§ Excerpted passage
How to get replace matching content

hlgao · January 6, 2021, 11:40am

How to get the matching content when using replace for regular matching.

Document WordDoc = new Document(“D:/new.docx”);
FindReplaceOptions options = new FindReplaceOptions();
WordDoc.getRange().replace(Pattern.compile(start[end]"), “”, options);

like this code,how to get the content in [start] and [end]?
thanks~

awais.hafeez · January 6, 2021, 3:52pm

@hlgao,

I think, you can implement the following workflow to get the desired results:

Find the node which represents the starting keyword i.e. [start]
Find the node which represents the ending keyword i.e. [end]
You can then use the code from following article to be able to extract content between start and end nodes:

Extract Selected Content Between Nodes

For 1, and 2, please use code like this:

Document doc = new Document("C:\\Temp\\start.docx");

FindReplaceOptions options = new FindReplaceOptions();
options.setDirection(FindReplaceDirection.BACKWARD);
ReplaceHandler handler = new ReplaceHandler();
options.setReplacingCallback(handler);

doc.getRange().replace(Pattern.compile("\\[start\\]"), "", options);
Node startNode = handler.node;

doc.getRange().replace(Pattern.compile("\\[end\\]"), "", options);
Node endNode = handler.node;

static class ReplaceHandler implements IReplacingCallback {
    public Node node = null;

    public int replacing(ReplacingArgs e) throws Exception {
        // This is a Run node that contains either the beginning or the complete match.
        Node currentNode = e.getMatchNode();

        // The first (and may be the only) run can contain text before the match,
        // in this case it is necessary to split the run.
        if (e.getMatchOffset() > 0)
            currentNode = splitRun((Run) currentNode, e.getMatchOffset());

        ArrayList runs = new ArrayList();

        // Find all runs that contain parts of the match string.
        int remainingLength = e.getMatch().group().length();
        while ((remainingLength > 0) && (currentNode != null) && (currentNode.getText().length() <= remainingLength)) {
            runs.add(currentNode);
            remainingLength = remainingLength - currentNode.getText().length();

            // Select the next Run node.
            // Have to loop because there could be other nodes such as BookmarkStart etc.
            do {
                currentNode = currentNode.getNextSibling();
            } while ((currentNode != null) && (currentNode.getNodeType() != NodeType.RUN));
        }

        // Split the last run that contains the match if there is any text left.
        if ((currentNode != null) && (remainingLength > 0)) {
            splitRun((Run) currentNode, remainingLength);
            runs.add(currentNode);
        }

        node = (Run) runs.get(runs.size() - 1);

        // Signal to the replace engine to do nothing because we have already done all what we wanted.
        return ReplaceAction.STOP;
    }

    /**
     * Splits text of the specified run into two runs. Inserts the new run just
     * after the specified run.

§ Data excerpt
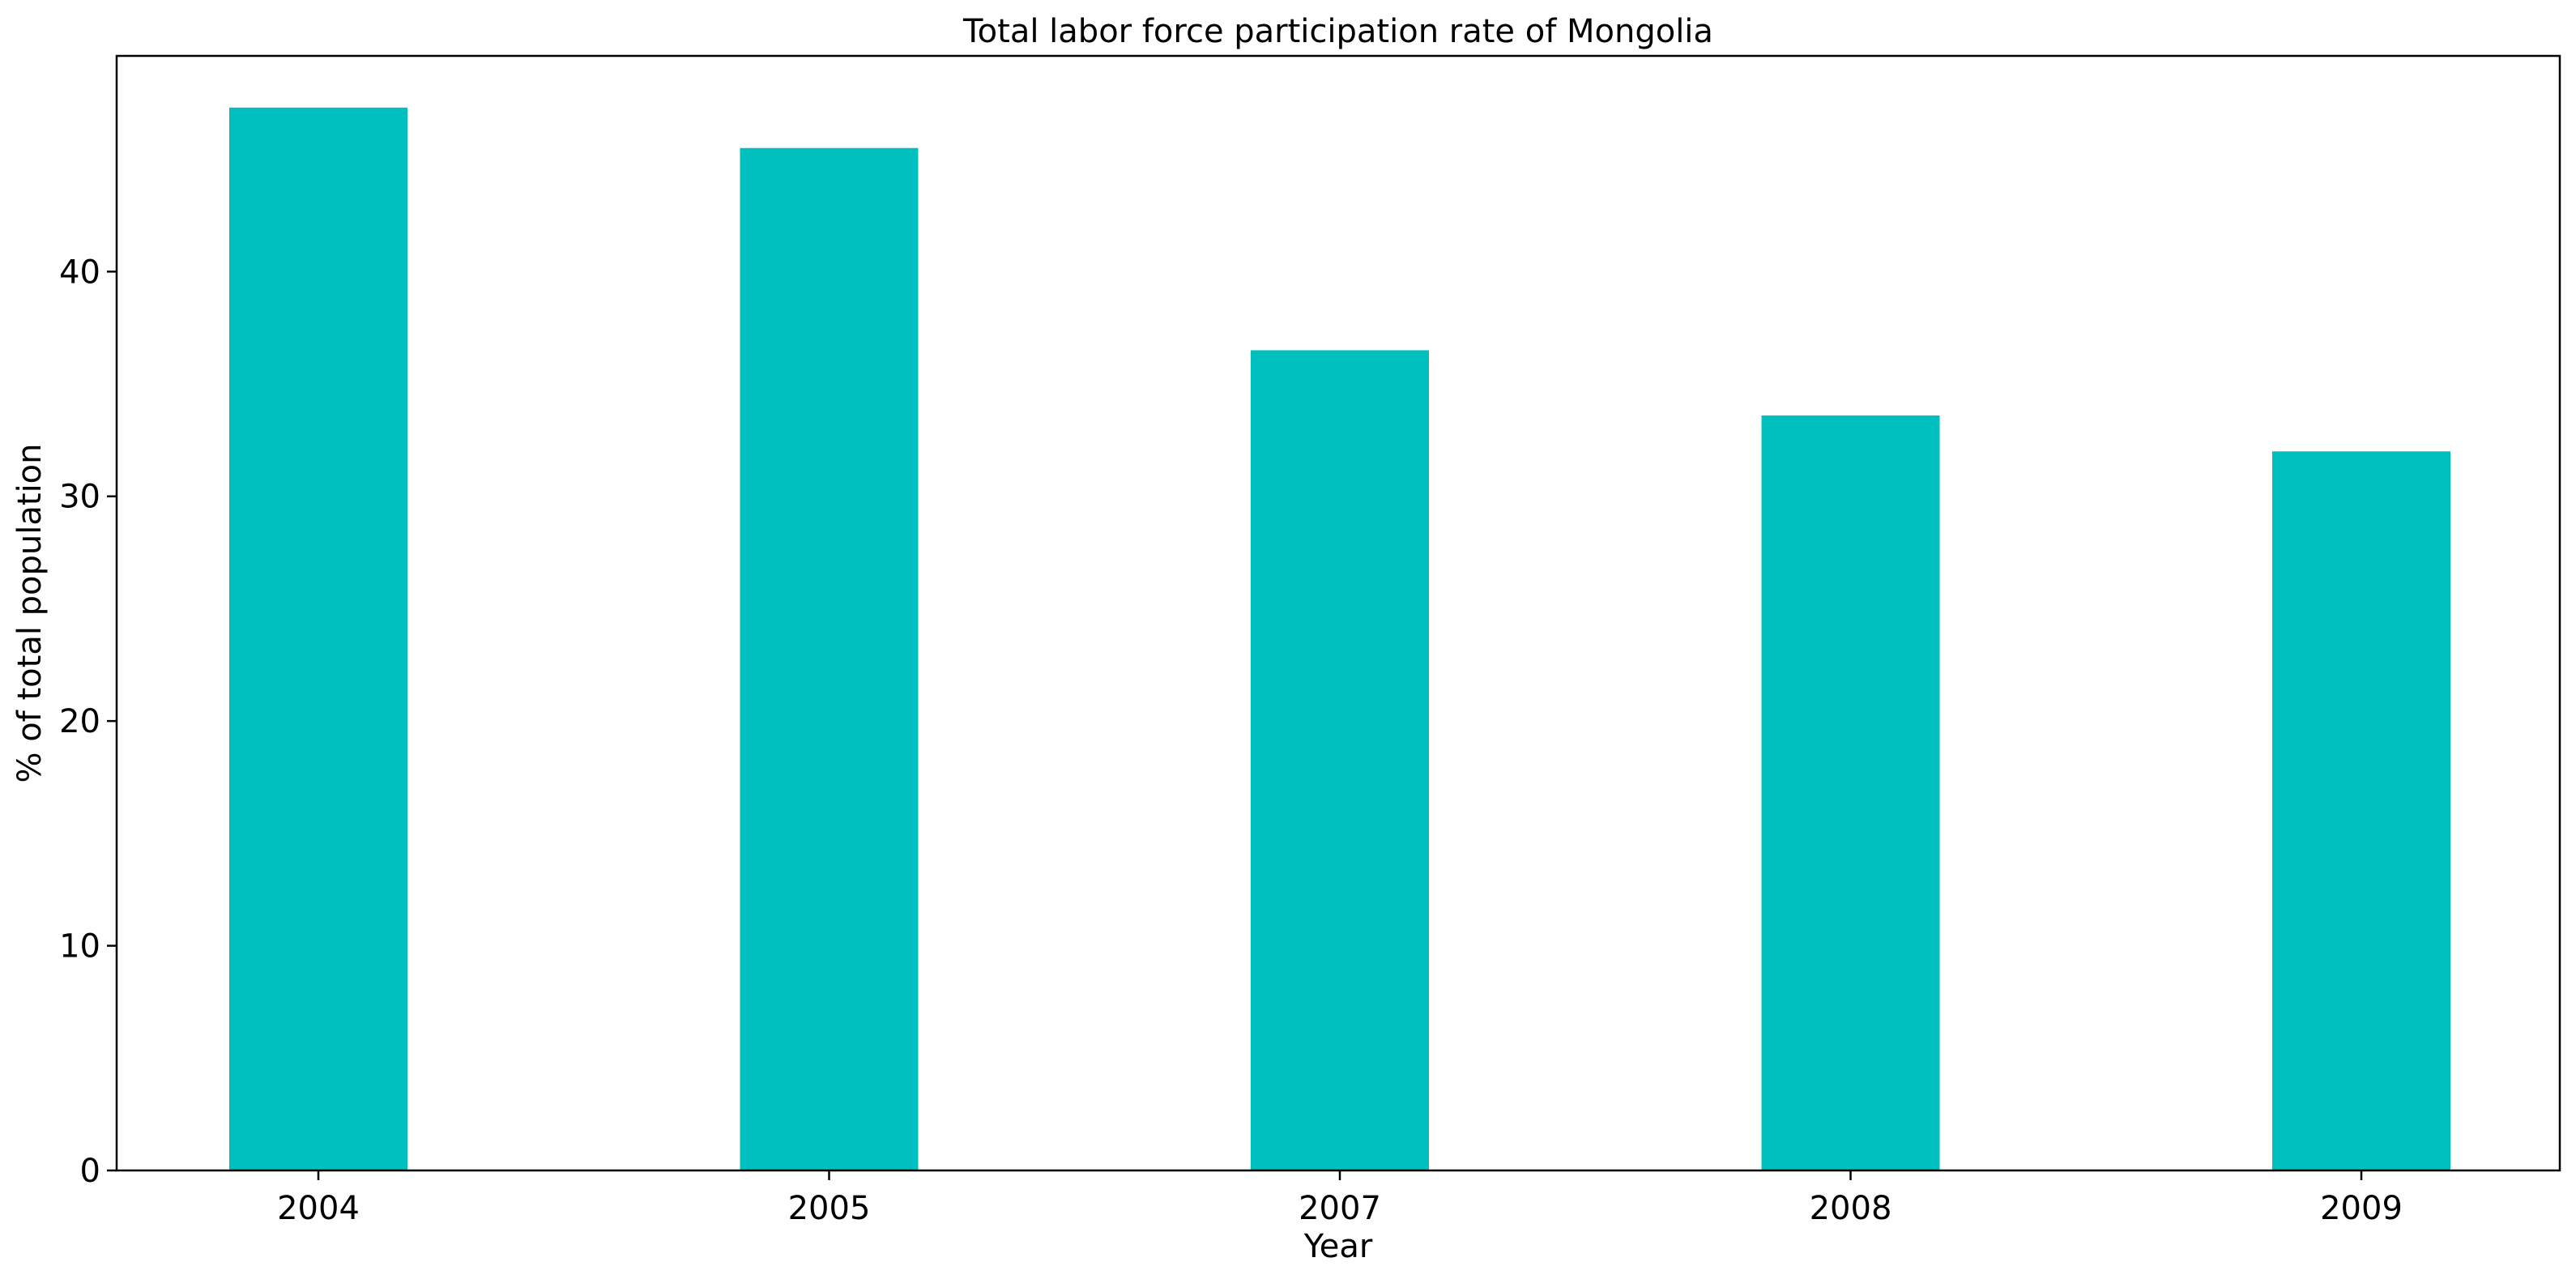 Image resolution: width=2576 pixels, height=1279 pixels. What do you see at coordinates (2362, 1208) in the screenshot?
I see `x-tick-label: 2009` at bounding box center [2362, 1208].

§ Problem statement
Answer these questions about the forum thread:
(a) From what file path does the original post load the document?
(b) What direction does the reply's code set on the find-and-replace options?
(c) What value does the replacing method in the reply's handler class return?

§ Answer below
(a) D:/new.docx
(b) FindReplaceDirection.BACKWARD
(c) ReplaceAction.STOP